Around the world, Jews and non-Jews alike are reeling from the media coverage following the Hamas terrorist attacks in Israel on October 7. There can be very few who do not feel appalled by recent events and deeply concerned about the growing humanitarian crisis and potential escalation of violence. In this immensely painful and volatile situation, there are no easy routes forwards. Observers from afar may feel overwhelmed by a sense of powerlessness and incapacity to figure out what, if anything, they can possibly do.

In Western democracies there is faith in the rule of law and free speech; but even here, there are fierce debates over who should or should not be heard, and what constitutes inflammatory hate speech rather than a justifiable expression of opinion.

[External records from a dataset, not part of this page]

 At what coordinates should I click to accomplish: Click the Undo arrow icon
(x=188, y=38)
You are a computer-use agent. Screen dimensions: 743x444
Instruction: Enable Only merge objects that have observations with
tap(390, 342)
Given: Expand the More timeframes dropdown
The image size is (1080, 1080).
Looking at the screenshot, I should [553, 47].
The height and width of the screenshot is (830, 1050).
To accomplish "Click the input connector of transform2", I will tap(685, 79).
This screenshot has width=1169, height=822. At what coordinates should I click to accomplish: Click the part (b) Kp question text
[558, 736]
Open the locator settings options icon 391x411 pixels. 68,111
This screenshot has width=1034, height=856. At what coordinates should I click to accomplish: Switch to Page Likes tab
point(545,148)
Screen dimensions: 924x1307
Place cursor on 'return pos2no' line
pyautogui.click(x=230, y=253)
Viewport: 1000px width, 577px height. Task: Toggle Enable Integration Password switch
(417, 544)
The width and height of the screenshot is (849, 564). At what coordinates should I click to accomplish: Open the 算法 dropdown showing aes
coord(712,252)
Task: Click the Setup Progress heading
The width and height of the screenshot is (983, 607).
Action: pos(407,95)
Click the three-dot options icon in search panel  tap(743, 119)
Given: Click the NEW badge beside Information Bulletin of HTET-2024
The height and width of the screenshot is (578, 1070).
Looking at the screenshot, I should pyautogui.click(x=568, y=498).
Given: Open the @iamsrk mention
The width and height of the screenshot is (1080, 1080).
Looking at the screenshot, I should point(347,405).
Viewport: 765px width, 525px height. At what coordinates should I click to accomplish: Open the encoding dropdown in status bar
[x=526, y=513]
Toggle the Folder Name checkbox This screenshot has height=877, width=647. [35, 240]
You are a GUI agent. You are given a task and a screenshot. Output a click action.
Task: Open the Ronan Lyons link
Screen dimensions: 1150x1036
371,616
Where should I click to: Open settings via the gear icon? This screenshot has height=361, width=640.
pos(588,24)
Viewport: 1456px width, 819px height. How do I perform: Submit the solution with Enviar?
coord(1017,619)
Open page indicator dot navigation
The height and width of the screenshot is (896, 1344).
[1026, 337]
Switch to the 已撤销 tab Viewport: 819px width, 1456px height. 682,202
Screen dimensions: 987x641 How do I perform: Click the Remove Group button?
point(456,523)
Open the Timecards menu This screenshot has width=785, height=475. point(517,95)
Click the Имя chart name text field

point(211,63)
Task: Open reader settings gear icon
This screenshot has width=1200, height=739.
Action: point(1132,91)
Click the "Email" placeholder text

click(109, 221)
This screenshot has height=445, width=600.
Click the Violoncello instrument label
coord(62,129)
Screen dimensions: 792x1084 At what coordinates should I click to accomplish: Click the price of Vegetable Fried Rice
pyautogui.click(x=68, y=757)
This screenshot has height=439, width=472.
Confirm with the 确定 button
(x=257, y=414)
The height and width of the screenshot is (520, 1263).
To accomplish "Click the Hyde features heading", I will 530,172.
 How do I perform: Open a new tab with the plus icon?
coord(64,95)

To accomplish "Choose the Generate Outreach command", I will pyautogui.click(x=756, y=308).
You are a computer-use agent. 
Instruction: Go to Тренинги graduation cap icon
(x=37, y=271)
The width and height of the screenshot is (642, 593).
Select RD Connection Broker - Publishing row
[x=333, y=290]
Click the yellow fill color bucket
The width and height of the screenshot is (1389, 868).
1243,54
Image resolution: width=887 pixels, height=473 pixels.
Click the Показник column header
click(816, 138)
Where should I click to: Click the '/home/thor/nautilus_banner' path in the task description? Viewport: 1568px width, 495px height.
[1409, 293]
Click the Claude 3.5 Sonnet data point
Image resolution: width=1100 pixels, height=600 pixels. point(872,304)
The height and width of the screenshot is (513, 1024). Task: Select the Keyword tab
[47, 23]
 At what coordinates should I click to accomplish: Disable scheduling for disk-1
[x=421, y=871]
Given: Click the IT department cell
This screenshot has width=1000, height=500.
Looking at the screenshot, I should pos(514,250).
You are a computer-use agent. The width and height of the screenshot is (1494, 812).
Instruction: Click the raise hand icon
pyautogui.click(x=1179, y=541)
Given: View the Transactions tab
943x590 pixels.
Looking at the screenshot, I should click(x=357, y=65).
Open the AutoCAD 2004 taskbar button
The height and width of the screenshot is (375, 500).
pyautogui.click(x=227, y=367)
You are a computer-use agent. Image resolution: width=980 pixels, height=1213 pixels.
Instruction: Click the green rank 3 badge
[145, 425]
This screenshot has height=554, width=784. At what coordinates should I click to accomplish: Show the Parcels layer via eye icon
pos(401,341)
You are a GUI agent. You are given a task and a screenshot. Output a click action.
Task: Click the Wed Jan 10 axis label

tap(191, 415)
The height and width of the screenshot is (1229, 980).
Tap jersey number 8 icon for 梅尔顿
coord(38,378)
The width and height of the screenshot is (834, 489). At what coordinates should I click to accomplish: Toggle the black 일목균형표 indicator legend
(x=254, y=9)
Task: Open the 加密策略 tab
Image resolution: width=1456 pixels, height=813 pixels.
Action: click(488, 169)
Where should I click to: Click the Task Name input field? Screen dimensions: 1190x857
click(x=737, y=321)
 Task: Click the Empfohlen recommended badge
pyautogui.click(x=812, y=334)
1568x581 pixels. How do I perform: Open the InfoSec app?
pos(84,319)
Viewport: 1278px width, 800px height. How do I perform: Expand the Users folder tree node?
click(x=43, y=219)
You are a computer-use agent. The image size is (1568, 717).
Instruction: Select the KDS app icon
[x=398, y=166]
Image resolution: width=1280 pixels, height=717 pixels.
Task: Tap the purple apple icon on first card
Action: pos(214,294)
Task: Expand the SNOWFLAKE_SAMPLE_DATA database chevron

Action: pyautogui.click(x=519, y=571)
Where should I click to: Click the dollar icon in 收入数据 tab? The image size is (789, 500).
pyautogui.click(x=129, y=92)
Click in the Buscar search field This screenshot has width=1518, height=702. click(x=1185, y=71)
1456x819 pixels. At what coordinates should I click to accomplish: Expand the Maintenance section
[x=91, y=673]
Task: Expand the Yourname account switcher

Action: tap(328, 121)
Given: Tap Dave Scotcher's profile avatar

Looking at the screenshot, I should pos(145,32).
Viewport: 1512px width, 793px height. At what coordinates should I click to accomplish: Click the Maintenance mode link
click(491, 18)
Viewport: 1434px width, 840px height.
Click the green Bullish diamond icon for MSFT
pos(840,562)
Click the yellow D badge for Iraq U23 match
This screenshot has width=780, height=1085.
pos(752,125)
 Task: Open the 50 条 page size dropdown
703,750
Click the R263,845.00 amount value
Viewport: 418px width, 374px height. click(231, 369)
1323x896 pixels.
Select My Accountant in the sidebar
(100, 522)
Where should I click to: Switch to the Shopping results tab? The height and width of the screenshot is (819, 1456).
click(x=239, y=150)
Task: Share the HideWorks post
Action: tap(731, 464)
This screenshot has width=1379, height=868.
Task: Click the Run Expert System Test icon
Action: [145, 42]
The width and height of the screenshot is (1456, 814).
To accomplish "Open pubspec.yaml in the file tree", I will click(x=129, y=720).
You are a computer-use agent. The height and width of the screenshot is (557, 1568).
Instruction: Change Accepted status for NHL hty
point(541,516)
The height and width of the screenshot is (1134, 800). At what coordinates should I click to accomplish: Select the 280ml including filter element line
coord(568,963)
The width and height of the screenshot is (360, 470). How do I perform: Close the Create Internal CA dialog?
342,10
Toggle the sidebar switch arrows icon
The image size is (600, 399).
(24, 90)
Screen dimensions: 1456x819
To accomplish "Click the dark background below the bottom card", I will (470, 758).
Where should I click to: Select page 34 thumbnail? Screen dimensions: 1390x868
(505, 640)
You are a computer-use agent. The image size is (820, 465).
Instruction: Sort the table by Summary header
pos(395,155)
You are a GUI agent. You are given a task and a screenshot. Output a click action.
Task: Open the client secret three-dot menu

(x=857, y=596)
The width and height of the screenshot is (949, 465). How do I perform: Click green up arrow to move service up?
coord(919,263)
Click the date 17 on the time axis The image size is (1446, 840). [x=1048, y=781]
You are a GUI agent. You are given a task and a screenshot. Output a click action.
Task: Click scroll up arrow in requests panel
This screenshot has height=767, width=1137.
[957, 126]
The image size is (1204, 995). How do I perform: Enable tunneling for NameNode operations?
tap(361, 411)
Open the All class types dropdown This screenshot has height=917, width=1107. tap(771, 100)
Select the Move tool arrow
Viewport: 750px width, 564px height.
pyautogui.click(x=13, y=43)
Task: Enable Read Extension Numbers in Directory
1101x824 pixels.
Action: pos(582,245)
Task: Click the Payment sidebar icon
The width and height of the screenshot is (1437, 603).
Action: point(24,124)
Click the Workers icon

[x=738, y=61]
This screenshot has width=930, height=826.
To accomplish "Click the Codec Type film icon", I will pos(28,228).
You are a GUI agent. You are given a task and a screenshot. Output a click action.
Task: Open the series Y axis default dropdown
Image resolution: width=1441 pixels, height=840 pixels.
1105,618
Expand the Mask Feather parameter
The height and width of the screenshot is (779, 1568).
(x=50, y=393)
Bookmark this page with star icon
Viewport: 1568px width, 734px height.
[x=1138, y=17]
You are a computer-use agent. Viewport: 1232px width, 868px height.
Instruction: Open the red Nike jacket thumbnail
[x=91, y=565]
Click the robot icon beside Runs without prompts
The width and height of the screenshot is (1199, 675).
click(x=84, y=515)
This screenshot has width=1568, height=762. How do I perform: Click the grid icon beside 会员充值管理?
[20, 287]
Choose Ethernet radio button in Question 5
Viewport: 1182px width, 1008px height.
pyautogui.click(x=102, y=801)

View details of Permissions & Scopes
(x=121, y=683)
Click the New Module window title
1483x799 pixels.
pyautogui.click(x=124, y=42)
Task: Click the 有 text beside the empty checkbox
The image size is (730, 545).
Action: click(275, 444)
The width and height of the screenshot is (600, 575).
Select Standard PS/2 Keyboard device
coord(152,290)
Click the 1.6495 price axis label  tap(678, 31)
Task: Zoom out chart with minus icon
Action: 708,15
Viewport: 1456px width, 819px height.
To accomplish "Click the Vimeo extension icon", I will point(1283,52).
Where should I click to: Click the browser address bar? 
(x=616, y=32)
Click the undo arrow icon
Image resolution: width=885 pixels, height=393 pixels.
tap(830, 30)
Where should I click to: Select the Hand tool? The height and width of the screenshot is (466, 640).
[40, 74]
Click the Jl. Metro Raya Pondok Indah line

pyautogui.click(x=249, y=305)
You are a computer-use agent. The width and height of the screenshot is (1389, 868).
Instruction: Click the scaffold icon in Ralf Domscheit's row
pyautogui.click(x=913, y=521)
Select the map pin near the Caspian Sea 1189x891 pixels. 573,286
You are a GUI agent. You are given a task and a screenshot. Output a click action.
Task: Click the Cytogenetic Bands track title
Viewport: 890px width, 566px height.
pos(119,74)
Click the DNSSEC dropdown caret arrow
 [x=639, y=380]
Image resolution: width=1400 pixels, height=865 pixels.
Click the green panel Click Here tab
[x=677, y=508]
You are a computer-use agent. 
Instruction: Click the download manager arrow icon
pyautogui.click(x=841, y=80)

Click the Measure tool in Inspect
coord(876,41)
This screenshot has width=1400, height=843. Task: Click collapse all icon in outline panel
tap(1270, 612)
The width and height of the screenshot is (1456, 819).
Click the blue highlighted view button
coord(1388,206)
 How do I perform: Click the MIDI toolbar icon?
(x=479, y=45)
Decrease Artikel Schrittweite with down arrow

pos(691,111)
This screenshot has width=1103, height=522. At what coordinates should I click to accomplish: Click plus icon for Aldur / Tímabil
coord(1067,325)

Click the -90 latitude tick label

The situation was clearly different for bystanders — neither direct perpetrators nor immediate victims — under Nazi rule. Non-Jewish Germans who were shocked by Nazi antisemitism, whether in physical attacks, acts of humiliation, ever-tightening restrictions, or the torching of synagogues and smashing of homes and businesses in November 1938, could hardly complain to the authorities. It was, after all, the Nazi regime itself that instigated such violence. And the violence unleashed within the Third Reich and across Europe during the war was distinctively different from contemporary conflicts in the Middle East.

Even so, reactions today in some ways echo those of bystanders to the Holocaust. Are there more general lessons to be learned from the Nazi period?